← Back to Methods

The Question

Source Text or Translation?

When a dataset is not in English, there are two broad approaches to topic modelling. The first is to represent the source language directly using a multilingual sentence transformer and cluster on those embeddings — the analyst then works with the original text. The second is to translate the dataset to English first, cluster on the translation, and present the analyst with the original non-English text broken down according to the translation-based clustering. The translation is under the hood; the analyst never sees it.

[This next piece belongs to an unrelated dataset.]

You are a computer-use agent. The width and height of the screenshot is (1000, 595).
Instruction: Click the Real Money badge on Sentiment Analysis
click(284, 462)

The translation-first approach has an intuitive appeal: monolingual English models are generally stronger than multilingual ones, and clustering on English embeddings may produce more coherent topics. But translation introduces error — the clustering is being driven by a representation of the text, not the text itself. If the translation is noisy, the topics will be noisy.

This investigation ran a controlled comparison across three setups on Arabic UN parallel corpus data: clustering on Arabic content using a multilingual model (the baseline), clustering on gold standard English (the ceiling), and clustering on machine-translated English (the scenario being evaluated). The question is how close the translation approach gets to the gold standard, and where it diverges.

Translation

Model Selection & Evaluation

Multiple translation models were evaluated. Most produced noisy, incomplete output — garbled text, special characters, incomplete sentences. The model selected was facebook/mbart-large-50-many-to-many-mmt, a multilingual BART supporting direct translation between 50 language pairs including Arabic–English. Its encoder-decoder architecture is designed to generate fluent output rather than match tokens exactly, which suits the goal here: capturing meaning for clustering, not producing a verbatim translation.

The evaluation benchmark was the OPUS parallel corpus (opus-2019-12-18). Two metrics were used: METEOR, which assesses partial and exact lexical matches allowing for paraphrase and stemming; and BERTScore, which measures semantic similarity using contextualised embeddings.

Results: METEOR average 0.68 — BERTScore F1 0.964. The divergence between these two scores is itself informative: METEOR penalises paraphrase and structural changes even when the meaning is preserved, while BERTScore treats semantically equivalent translations as correct. Since the downstream task is clustering on meaning rather than lexical matching, BERTScore is the more relevant signal here. However, cases where BERTScore is high but METEOR very low warrant manual inspection — the model occasionally produces fluent but semantically drifted output that embeddings do not catch.

Findings

Topic Homogeneity Comparison

Topic models were run on all three setups with matched parameters. Topic count varied slightly across setups: 64 topics for Arabic, 69 for English gold standard, 67 for translation. For evaluation, the top 10 and bottom 5 topics by size were annotated — a 10% sample per topic, with descriptions assigned per message and entropy computed to assess homogeneity.

Homogeneity results:

— Arabic model: 1 heterogeneous topic (6%)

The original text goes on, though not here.